Not being a mind reader, I don't know what Lauren thinks. I do know what she wrote, and that's what I responded to.


quote:

Seriously, your position's a turd, a heap of putred bullshit and that should be incredibly obvious to you.

My "position" is that sweeping generalizations about whole groups of people--"the religious"; "the Latinos"; "the French"; and so forth--are at best unwise and at worst downright bigoted. You're welcome, of course, to think otherwise.

sweeping generalizations about anything are going to be false, because there are few groups where 'everyone' is the same. That said, you can make statements about groups if backed by facts.
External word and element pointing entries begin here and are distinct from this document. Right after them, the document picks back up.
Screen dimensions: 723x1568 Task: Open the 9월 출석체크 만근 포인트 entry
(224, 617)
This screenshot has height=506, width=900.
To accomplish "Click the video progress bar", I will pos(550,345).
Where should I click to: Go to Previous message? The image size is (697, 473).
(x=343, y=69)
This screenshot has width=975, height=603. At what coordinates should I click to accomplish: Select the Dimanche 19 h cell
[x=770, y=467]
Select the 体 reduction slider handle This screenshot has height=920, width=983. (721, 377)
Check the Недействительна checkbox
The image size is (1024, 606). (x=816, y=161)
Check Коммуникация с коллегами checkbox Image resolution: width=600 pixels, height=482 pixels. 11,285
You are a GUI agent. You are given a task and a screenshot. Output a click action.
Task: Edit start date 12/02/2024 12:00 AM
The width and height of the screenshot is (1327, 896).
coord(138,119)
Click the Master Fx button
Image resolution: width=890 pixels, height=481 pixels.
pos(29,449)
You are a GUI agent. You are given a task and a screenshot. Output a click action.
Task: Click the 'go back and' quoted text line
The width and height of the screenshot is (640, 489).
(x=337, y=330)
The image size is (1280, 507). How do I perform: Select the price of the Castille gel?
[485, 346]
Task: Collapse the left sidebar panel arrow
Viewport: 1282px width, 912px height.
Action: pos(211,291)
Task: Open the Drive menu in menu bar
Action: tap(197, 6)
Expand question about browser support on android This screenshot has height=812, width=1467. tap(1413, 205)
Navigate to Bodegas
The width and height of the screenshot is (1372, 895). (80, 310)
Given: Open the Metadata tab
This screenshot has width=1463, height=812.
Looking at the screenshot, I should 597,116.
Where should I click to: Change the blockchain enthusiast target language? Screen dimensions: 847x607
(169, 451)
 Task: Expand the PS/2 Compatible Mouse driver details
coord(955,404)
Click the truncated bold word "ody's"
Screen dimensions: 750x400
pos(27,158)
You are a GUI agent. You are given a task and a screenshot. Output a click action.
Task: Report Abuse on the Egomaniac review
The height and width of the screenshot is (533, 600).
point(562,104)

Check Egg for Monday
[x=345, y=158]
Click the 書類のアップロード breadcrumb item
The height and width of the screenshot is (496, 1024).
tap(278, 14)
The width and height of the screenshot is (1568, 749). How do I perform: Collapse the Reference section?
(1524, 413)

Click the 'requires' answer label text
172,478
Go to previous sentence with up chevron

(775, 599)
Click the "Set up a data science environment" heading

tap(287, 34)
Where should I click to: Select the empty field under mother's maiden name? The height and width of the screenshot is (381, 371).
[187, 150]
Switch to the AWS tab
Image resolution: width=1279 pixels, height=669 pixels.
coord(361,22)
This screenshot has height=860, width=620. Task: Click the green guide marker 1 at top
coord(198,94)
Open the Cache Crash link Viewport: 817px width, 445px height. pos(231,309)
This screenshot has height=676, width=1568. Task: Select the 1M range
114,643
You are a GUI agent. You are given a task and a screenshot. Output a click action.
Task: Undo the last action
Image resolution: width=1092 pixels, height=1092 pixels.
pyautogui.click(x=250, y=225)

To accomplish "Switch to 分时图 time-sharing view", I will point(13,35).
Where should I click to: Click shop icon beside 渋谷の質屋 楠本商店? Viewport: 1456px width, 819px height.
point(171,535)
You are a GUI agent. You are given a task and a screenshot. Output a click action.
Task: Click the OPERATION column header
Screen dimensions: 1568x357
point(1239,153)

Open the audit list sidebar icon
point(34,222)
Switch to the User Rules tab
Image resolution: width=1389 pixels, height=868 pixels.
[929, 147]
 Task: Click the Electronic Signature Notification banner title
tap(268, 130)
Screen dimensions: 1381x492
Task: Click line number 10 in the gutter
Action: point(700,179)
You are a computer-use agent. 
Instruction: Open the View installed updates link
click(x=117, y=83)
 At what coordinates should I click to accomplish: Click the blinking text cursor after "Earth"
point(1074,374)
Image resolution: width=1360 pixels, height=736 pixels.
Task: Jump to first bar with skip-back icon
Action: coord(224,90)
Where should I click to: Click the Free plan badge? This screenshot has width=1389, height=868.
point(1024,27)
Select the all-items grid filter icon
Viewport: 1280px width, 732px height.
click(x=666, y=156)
For example, with a group you could define as religious, people who routinely go to church, when they asked questions about thinks like attitude towards sex education in schools being taught, same sex marriage, erotic literature and so forth, every study has shown (not surprisingly) that among those who fit this particular definition, their attitudes are a lot less liberal than the general population as a whole (for example,if I remember the numbers correctly, something like 70% of people in general are in favor of sex ed in the schools in some form or another, it is about 30% for the 'religious' as defined above. Among this group, almost 70% are against legal recognition of same sex unions, among the general population last numbers are as high as 60% approving it.......and so forth.

Generalizations have merit when backed by facts. For example, it isn't a stereotype to say that among Latino's, attitudes towards family and marriage tend to be a lot more conservative and traditional than among people as a whole, surveys and studies pick this up. While it is often considered stereotyping when people talk about immigrants learning English, and that some groups are either having a hard time or refusing to learn English, there have been studies showing that at least with one group, Mexicans immigrating to the US, there are some issues, they are learning the language at a much slower rate than other groups (as to why, there could be a lot of reasons for it, could be because many might be coming here for jobs and plan to go home, or the people being studies are living in areas where they don't have to learn English....not important why, I am using this simply as a point that generalizations can have basis in fact). When I used the term "the religious', I did have frequent church attendance in mind, it is one of the ways that sociologists and those looking at societal trends define religiousity......and there are correlations there.